··· Data lines ···
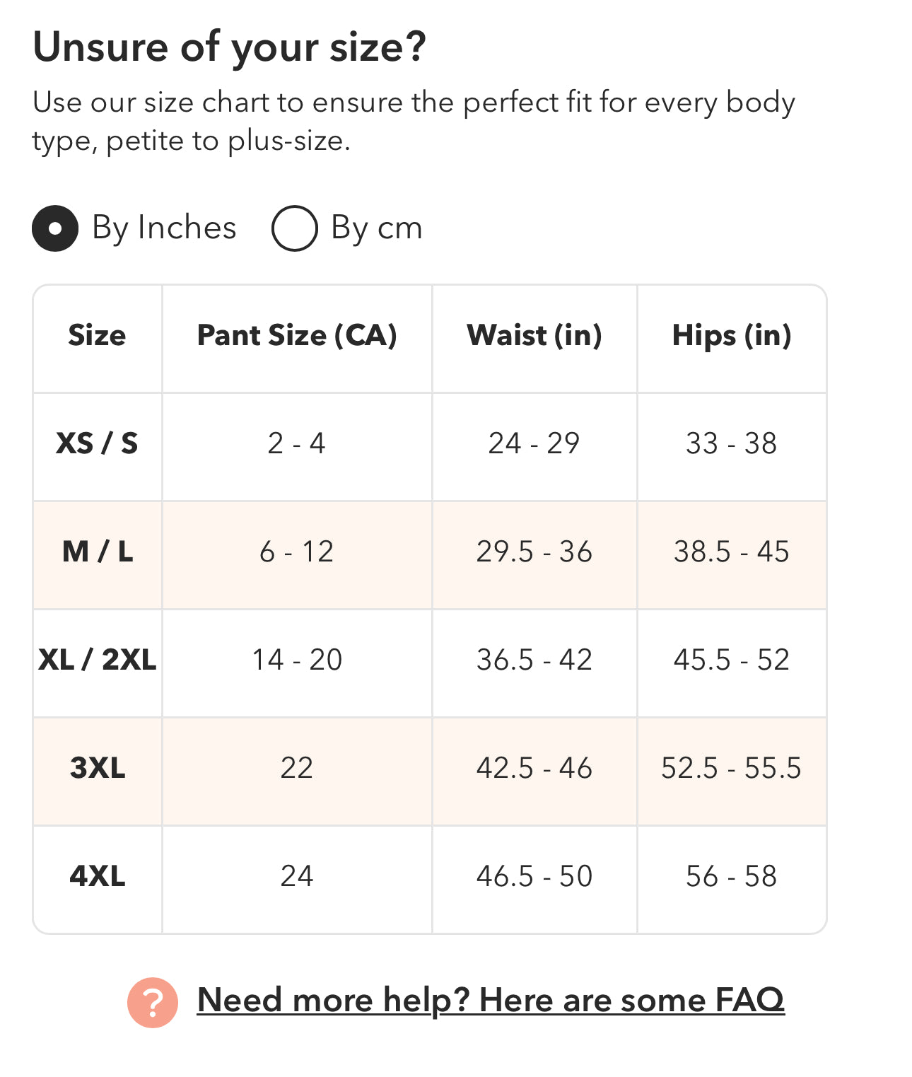Screen dimensions: 912x1077
Task: Select the "3XL" size row label
Action: (97, 768)
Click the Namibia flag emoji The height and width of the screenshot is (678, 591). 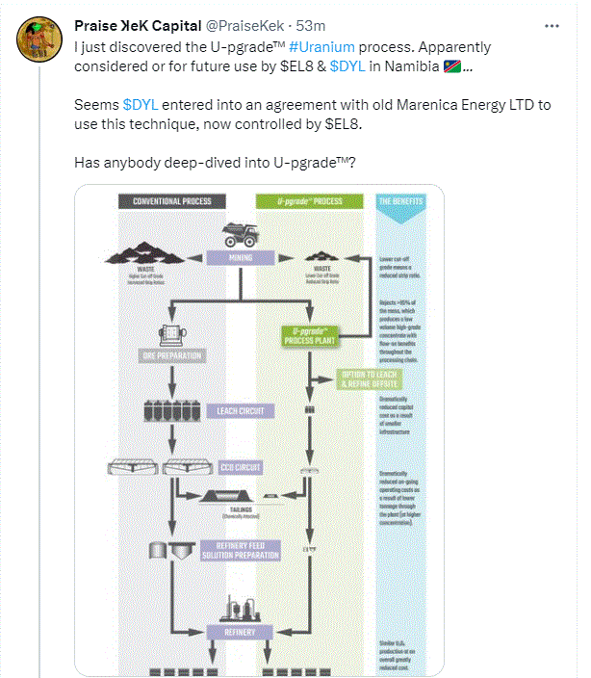click(x=451, y=66)

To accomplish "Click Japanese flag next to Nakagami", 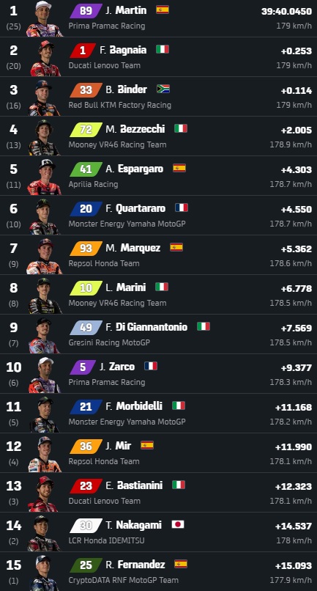I will 178,524.
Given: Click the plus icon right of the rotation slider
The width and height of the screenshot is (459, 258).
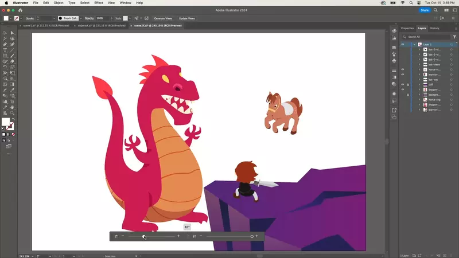Looking at the screenshot, I should 178,236.
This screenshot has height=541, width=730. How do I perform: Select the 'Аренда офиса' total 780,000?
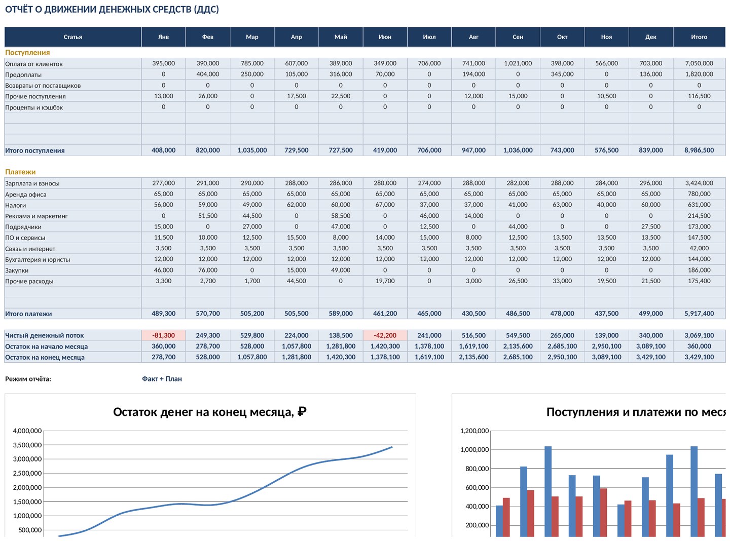point(699,194)
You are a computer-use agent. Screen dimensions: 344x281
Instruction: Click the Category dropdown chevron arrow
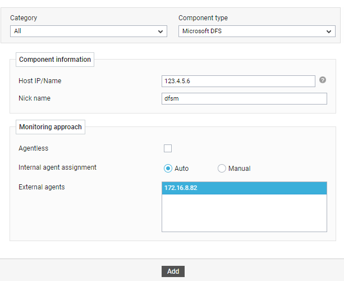pos(160,31)
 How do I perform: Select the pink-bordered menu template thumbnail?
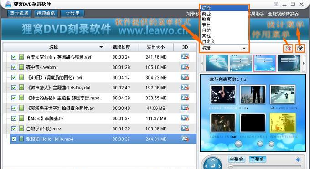[264, 63]
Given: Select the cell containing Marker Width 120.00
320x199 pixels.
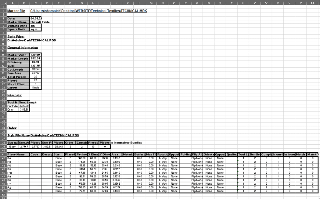Looking at the screenshot, I should coord(36,55).
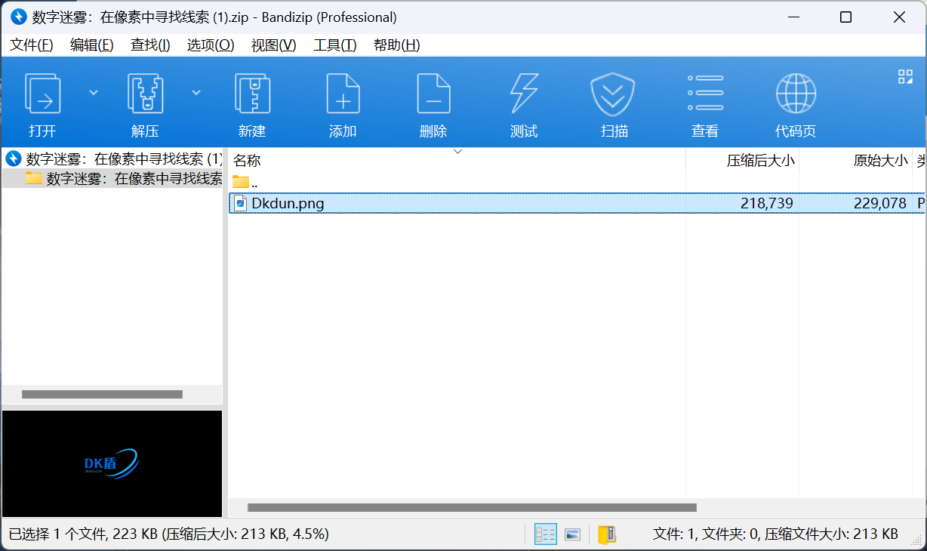
Task: Expand the dropdown arrow next to 解压
Action: [196, 93]
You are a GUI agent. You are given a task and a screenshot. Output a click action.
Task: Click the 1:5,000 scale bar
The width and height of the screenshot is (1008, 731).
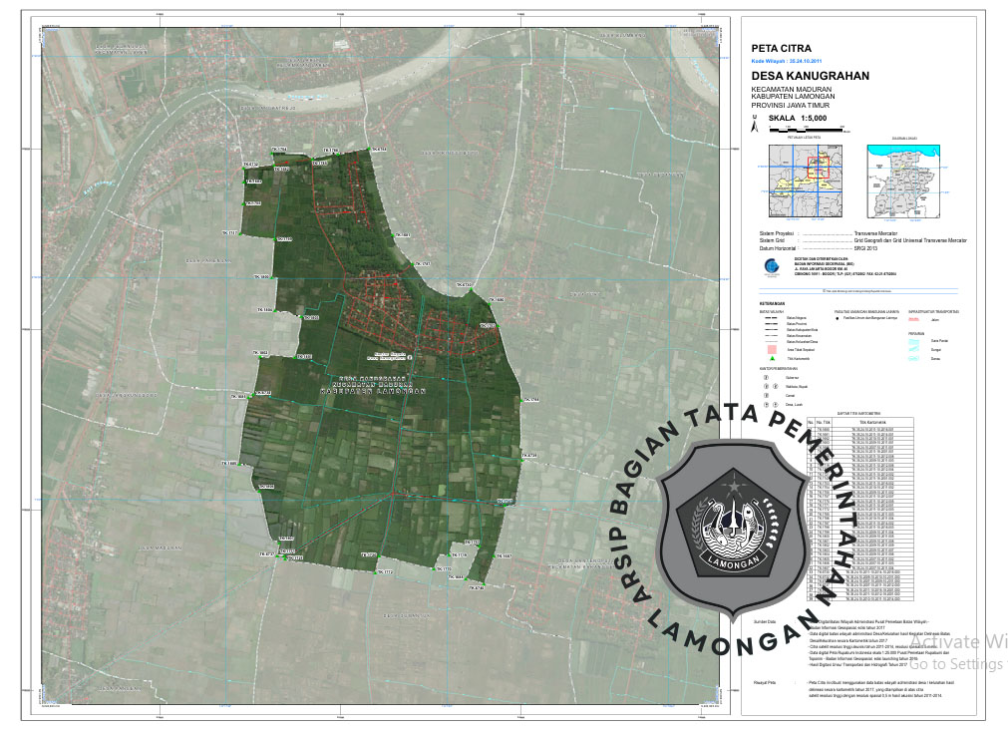pyautogui.click(x=806, y=129)
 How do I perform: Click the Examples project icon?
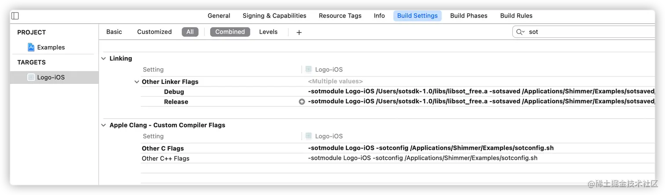pos(31,47)
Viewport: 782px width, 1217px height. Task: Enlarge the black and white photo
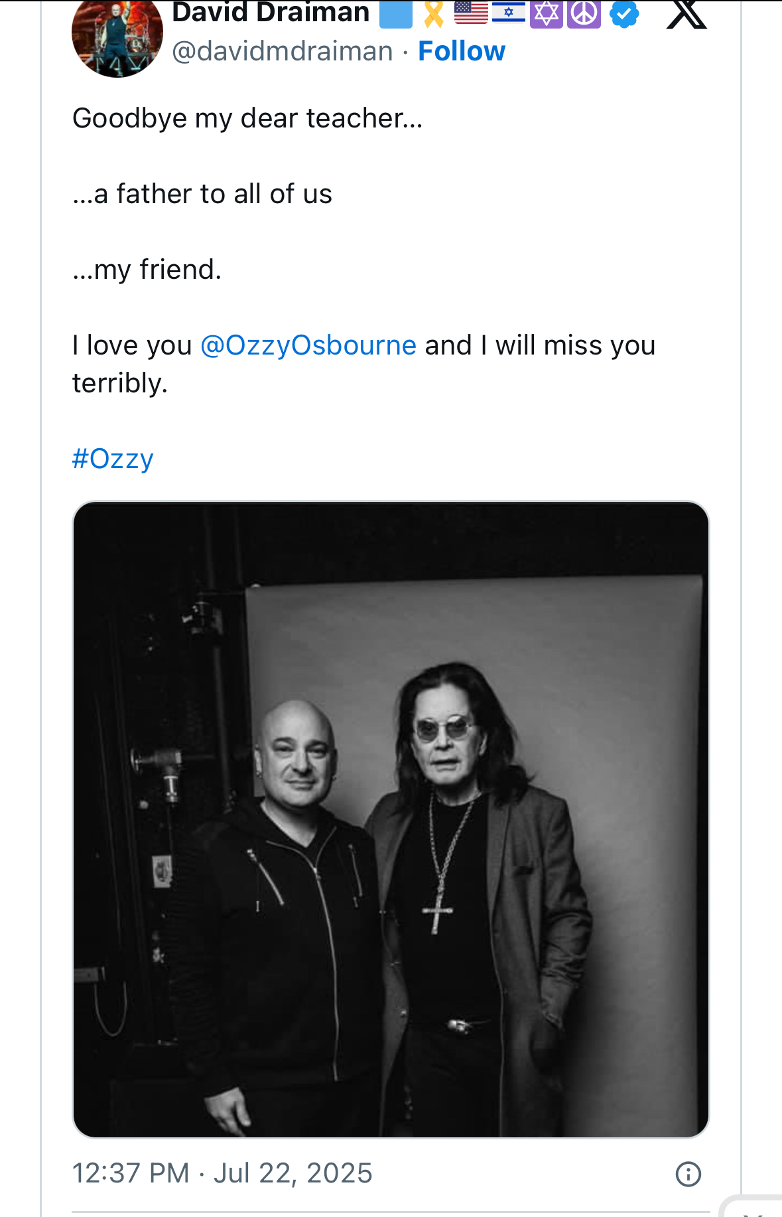coord(391,819)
···
§ **Required work**: Please pick out every line of the items above that contains the word "icon" and copy each of those lines in full.

§ **Answer to the task**:
Given: Click the plus icon right of the rotation slider
 How do I perform: Click the Examples project icon?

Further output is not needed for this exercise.